A fine luglio l’Hindustan Times ha riferito che il governo intende modificare esistenti norme che riguardano attività televisive e di radiodiffusione, definendo “digital news broadcaster” qualsiasi persona che diffonde notizie e programmi di attualità mediante giornali online, portali di news, siti web, social media e media simili nell’ambito di attività sistematiche, professionali o commerciali. La proposta di legge mira a combinare varie normative per i broadcaster in un’unica legge.
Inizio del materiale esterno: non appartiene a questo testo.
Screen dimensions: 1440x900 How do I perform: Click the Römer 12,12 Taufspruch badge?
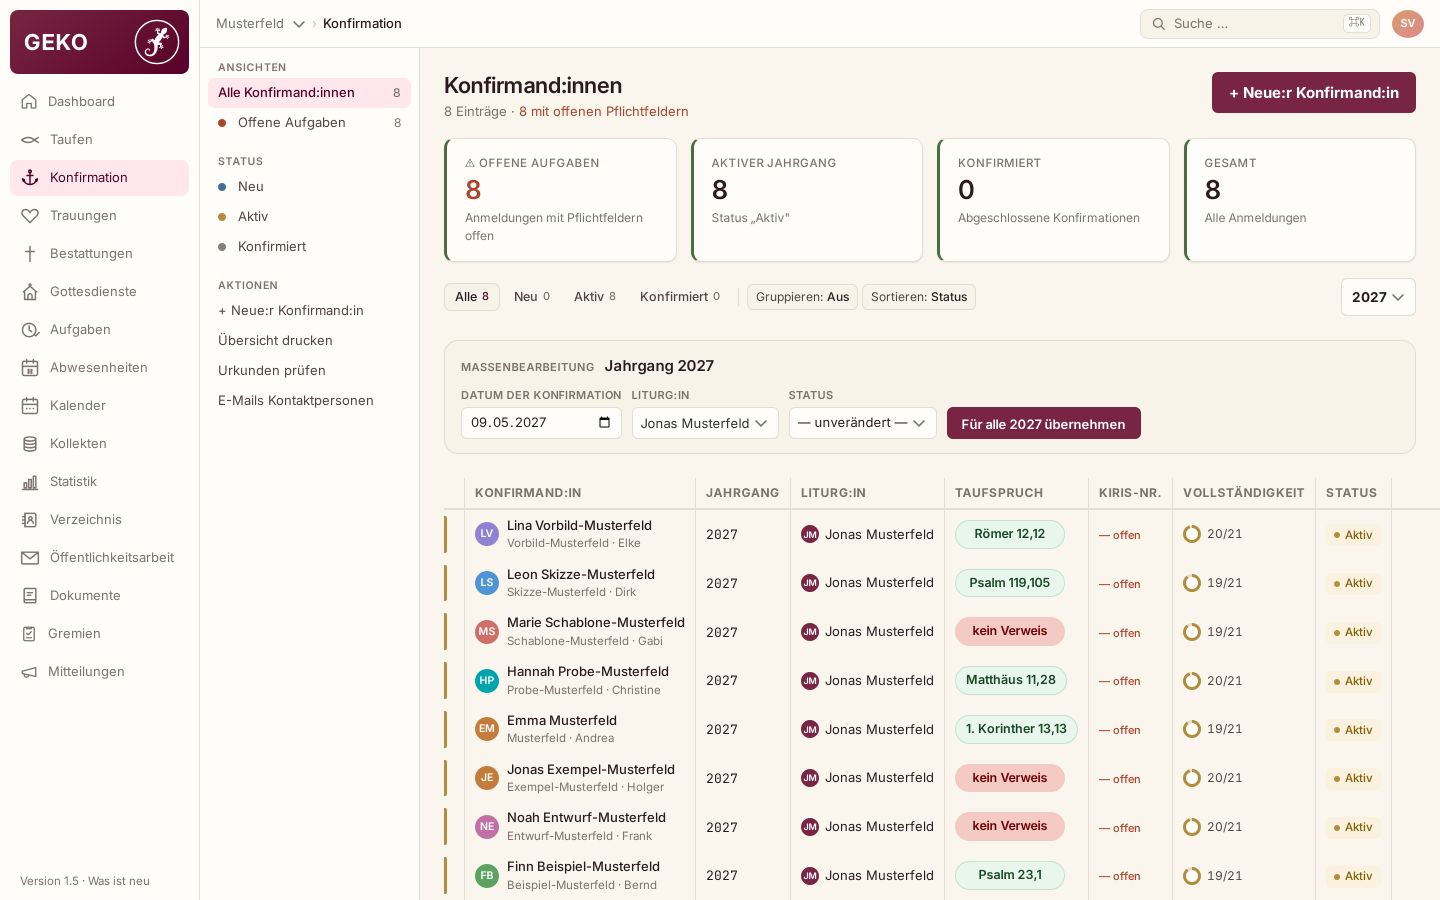1010,535
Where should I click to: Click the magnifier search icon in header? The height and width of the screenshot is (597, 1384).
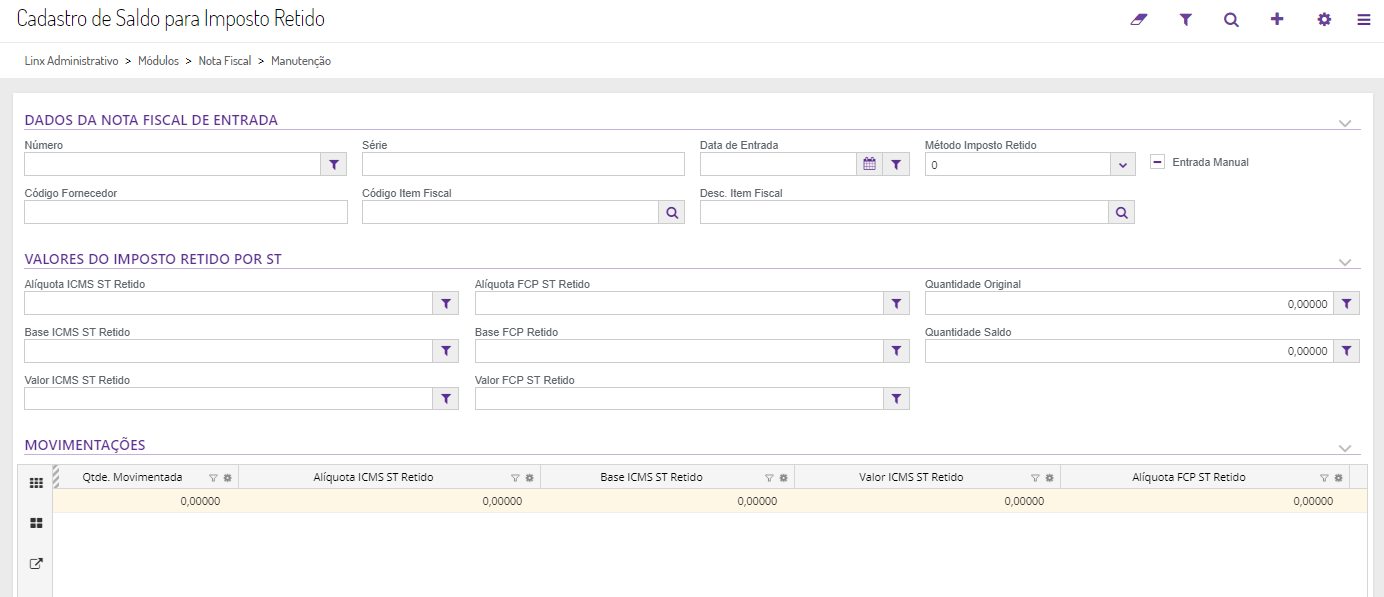[x=1231, y=19]
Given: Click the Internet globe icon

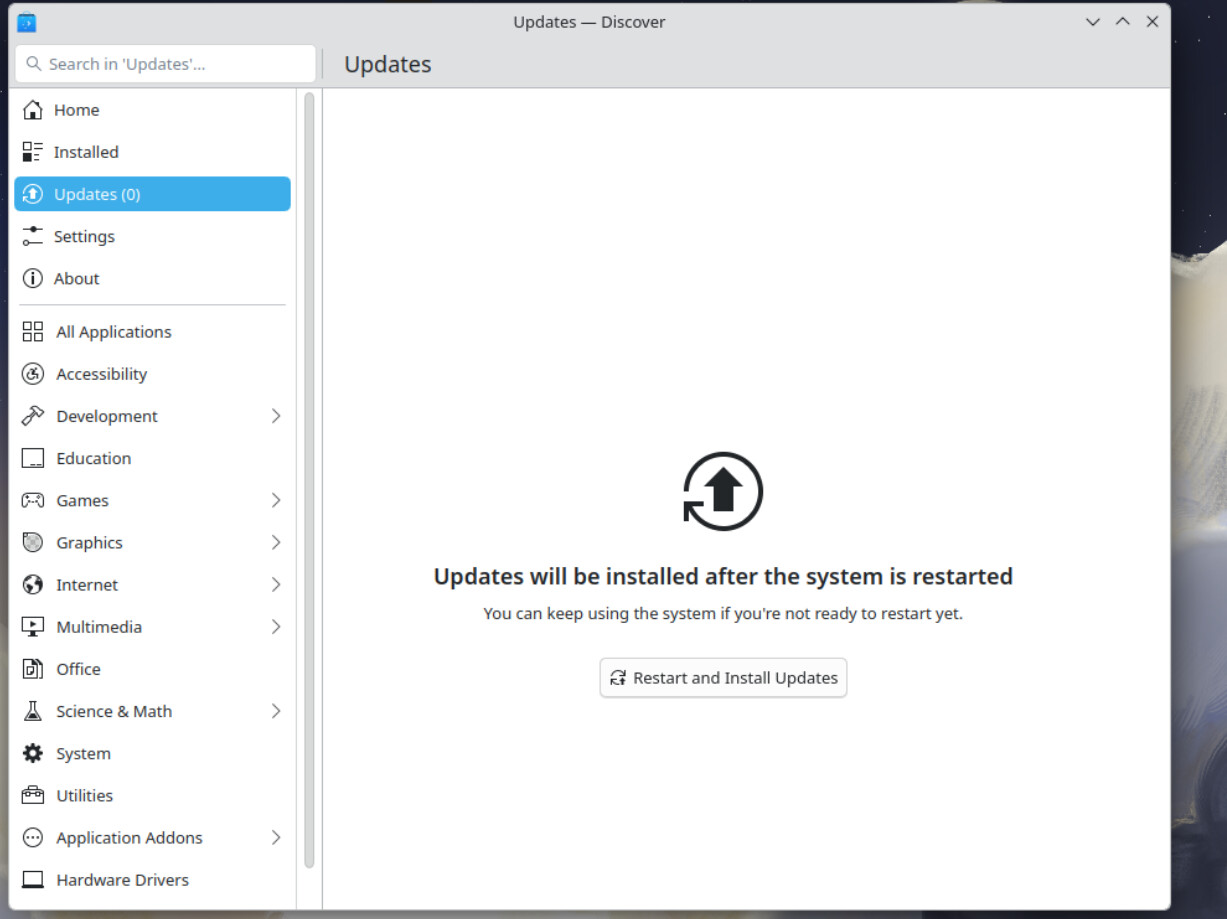Looking at the screenshot, I should tap(33, 585).
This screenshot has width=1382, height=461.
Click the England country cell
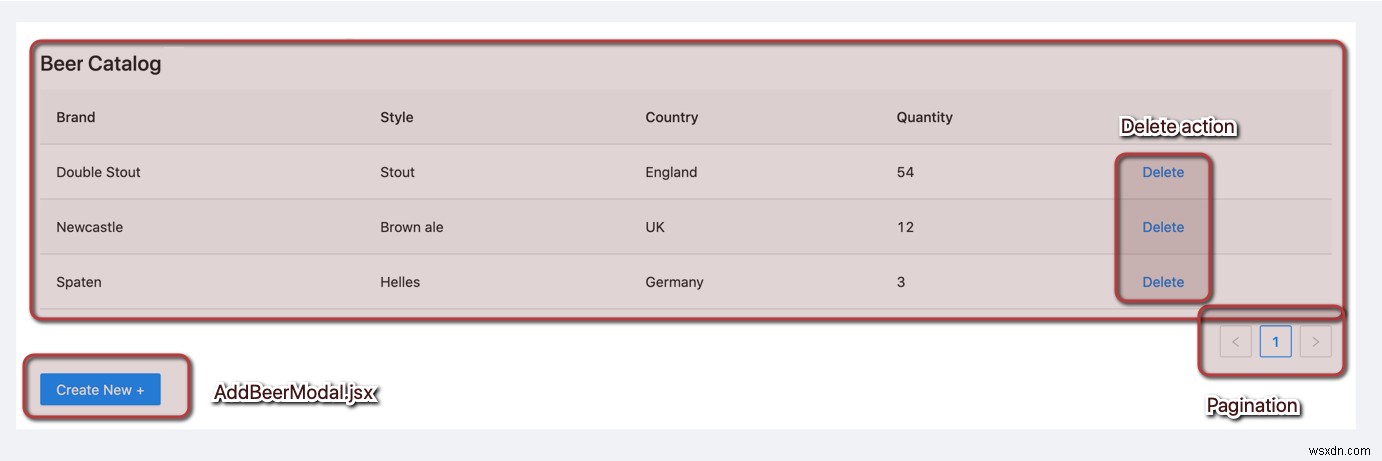671,172
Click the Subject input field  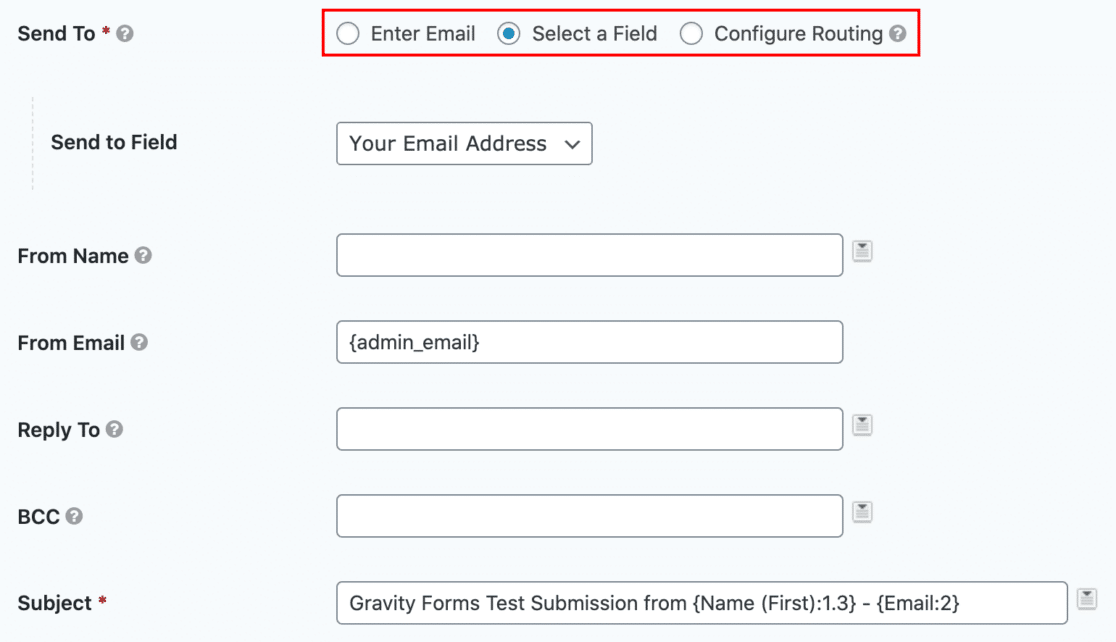[x=700, y=602]
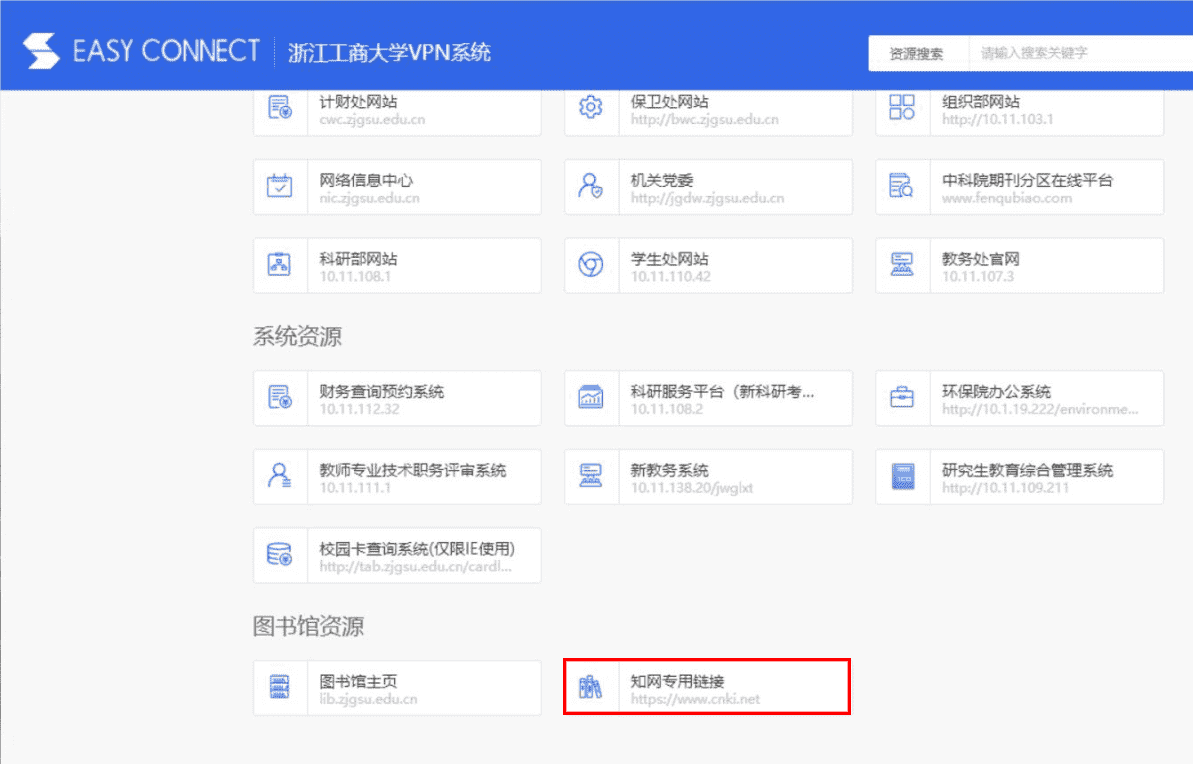
Task: Click the 保卫处网站 gear icon
Action: [591, 108]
Creator e attivisti dei diritti digitali ritengono che la potenziale normativa permetterà di inasprire il controllo del governo sui contenuti online, una scelta vista come una minaccia per la stampa libera. Centinaia di creator indiani hanno sottoscritto una lettera inviata al governo chiedendo maggiore trasparenza nel processo di redazione del disegno di legge. I creator hanno intanto inondato i social di hashtag quali #KillTheBill e creato filmati per illustrare ai follower i presunti pericoli della proposta di legge.
Uno YouTuber indiano ha riferito che se il governo lo obbligherà a nominare una persona come “ufficiale di riparazione di torti” (“grievance redressal officer”), sarà costretto a filmare sé stesso per rispondere a eventuali rimostranze, e per assurdo contenuti anche in caso di contestazioni.